Directions: Your answer must be every line of the data that holds the string "label".

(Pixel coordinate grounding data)
--------------------
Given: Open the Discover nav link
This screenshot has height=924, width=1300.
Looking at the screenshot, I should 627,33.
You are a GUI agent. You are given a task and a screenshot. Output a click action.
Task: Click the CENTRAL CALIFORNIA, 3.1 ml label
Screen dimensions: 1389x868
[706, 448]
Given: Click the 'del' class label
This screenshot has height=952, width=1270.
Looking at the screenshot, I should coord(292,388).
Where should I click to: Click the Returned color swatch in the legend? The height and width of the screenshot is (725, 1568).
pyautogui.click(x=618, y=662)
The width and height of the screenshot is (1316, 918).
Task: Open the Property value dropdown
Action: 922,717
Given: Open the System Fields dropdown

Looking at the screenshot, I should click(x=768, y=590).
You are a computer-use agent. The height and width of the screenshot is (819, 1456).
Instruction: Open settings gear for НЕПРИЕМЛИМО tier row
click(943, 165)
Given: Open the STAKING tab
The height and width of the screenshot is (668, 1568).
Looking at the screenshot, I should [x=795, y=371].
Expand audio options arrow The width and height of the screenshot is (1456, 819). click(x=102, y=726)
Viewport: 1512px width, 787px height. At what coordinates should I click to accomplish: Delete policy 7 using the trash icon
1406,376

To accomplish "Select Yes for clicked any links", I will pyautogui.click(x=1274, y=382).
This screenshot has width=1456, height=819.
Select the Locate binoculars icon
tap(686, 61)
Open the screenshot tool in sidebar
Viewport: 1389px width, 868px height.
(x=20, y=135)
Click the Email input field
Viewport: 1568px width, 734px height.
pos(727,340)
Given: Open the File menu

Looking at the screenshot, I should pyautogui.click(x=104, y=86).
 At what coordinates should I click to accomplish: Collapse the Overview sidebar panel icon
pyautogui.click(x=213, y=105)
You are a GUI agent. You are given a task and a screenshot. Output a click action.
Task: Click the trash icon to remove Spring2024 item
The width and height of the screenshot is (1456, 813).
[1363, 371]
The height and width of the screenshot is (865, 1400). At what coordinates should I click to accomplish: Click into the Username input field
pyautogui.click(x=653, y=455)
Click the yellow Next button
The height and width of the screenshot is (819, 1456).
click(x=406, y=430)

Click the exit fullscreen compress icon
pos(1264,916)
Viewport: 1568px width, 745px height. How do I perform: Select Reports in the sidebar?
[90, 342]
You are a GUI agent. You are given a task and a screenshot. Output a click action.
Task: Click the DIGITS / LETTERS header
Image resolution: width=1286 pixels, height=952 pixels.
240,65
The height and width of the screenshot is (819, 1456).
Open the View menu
--------------------
Task output:
Task: Click the CENTRAL CALIFORNIA, 3.1 ml label
Given: Click the 'del' class label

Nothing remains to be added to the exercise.